[XML-SIG] Problems with "ignorable whitespace" in python's minidom and pulldom !

Thu Mar 11 05:24:07 EST 2004

Arno Wilhelm <quirxi at aon.at> wrote:

 > The problem is that minidom seems to interpret these white spaces
 > as text nodes

That's correct. That's what the DOM specification says should be done by 
default.

In DOM Level 3 Load/Save there is a DOMConfiguration parameter 
'element-content-whitespace' which can be used to filter out ignorable 
whitespace at parse-time. However minidom does not yet support DOM 3 LS.

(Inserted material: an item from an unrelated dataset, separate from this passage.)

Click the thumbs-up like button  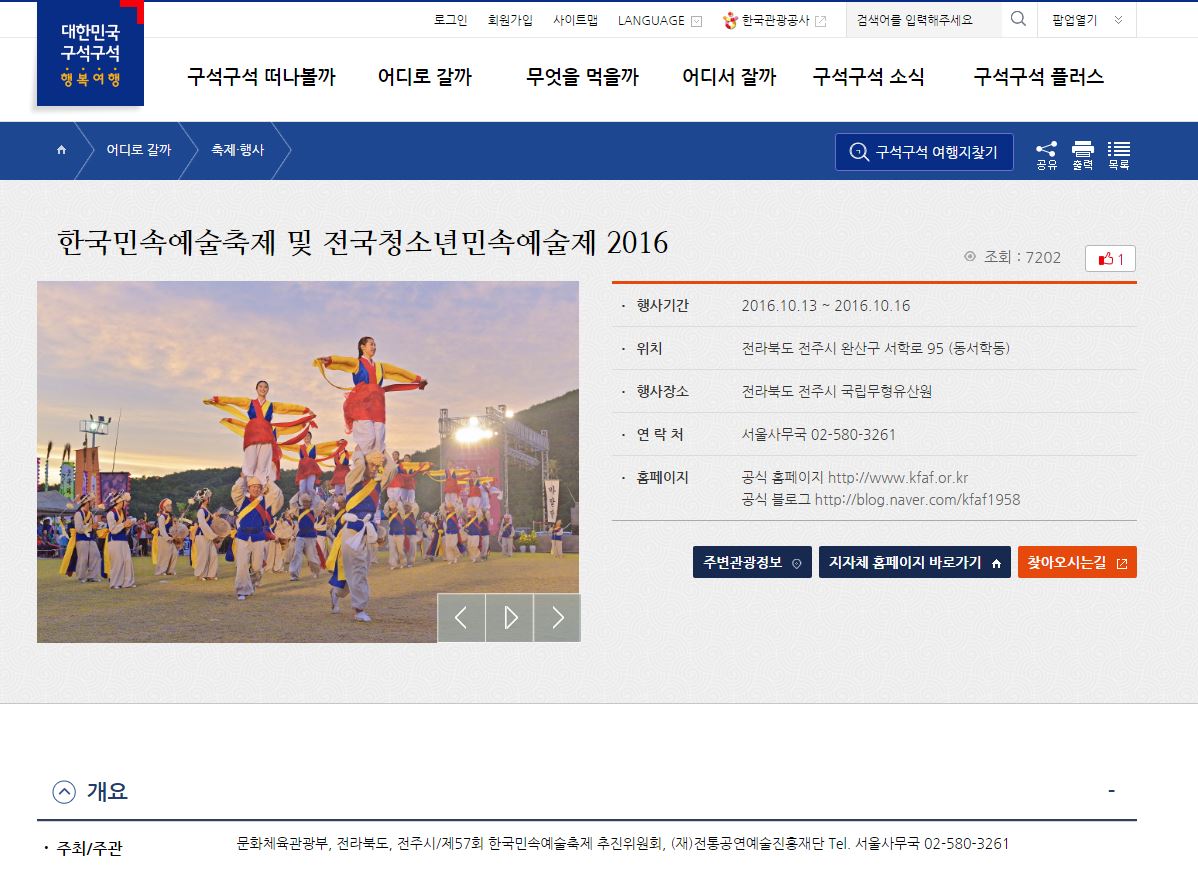click(x=1110, y=259)
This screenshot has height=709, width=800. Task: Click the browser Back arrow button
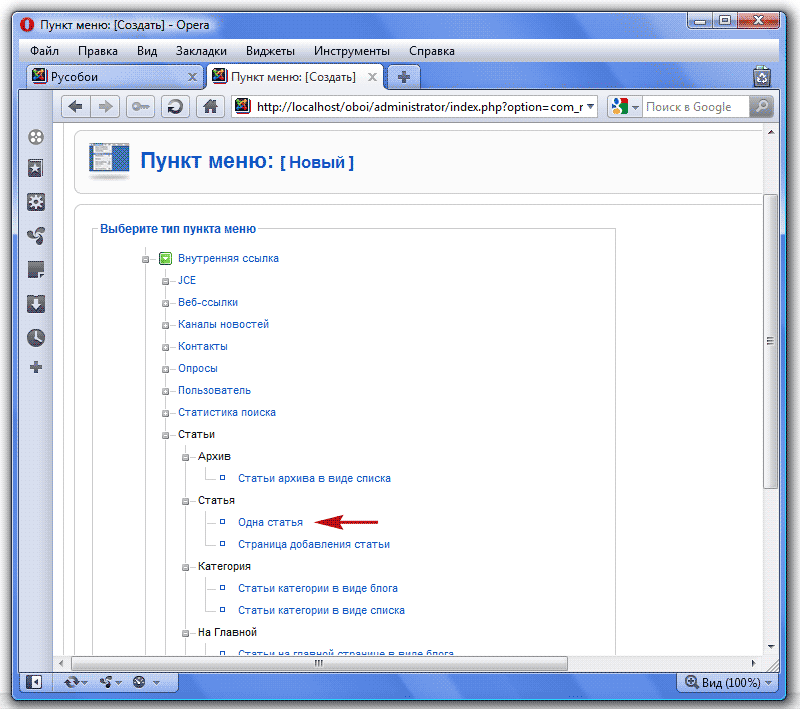pos(75,107)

(Plug detour:) pxdom does support this, but like minidom it does not 
(yet) read external entities such as the DTD external subset, so unless 
you're putting <!ELEMENT> declarations in the internal subset of the 
<!DOCTYPE> they won't be able to tell which elements contain 'element 
content'; in this case whitespace is not 'ignorable' by design.

A workaround - and the only way to do it if you're not using DTDs anyway 
- is to tell pxdom to assume all undefined elements contain 'element 
content'. Hence the following example would give you a document free of 
whitespace nodes:

   import pxdom
   doc= pxdom.parse('filename.xml', {
     'element-content-whitespace': False,
     'pxdom-assume-element-content': True
   })

(End plug detour.)

 > I cannot know in before how many of these "text nodes" are in
 > between the real data nodes.

DOM specifies that the document text nodes will be in 'normal' form 
after parsing, so you can be sure it'll be 0 or 1, no more. (Unless 
you're using a *really* old minidom where this may not hold true.)

 > So I tried to find a way of getting rid of these unwanted text nodes
 > with this piece of code but that did not help either:

 > def cleanUpNodes( nodes ):
 >     for node in nodes.childNodes:
 >         if node.nodeType == Node.TEXT_NODE:
 >             node.data = string.strip(node.data)
 >     nodes.normalize()

That should work, you'd just need to make it recursive so it does the 
whole subtree not just the immediate children. Here's another version:

   def removeWhitespaceNodes(parent):
     for child in list(parent.childNodes):
       if child.nodeType==node.TEXT_NODE and node.data.strip()=='':
         parent.removeChild(child)
       else:
         removeWhitespaceNodes(child)

-- 
Andrew Clover
mailto:and at doxdesk.com
http://www.doxdesk.com/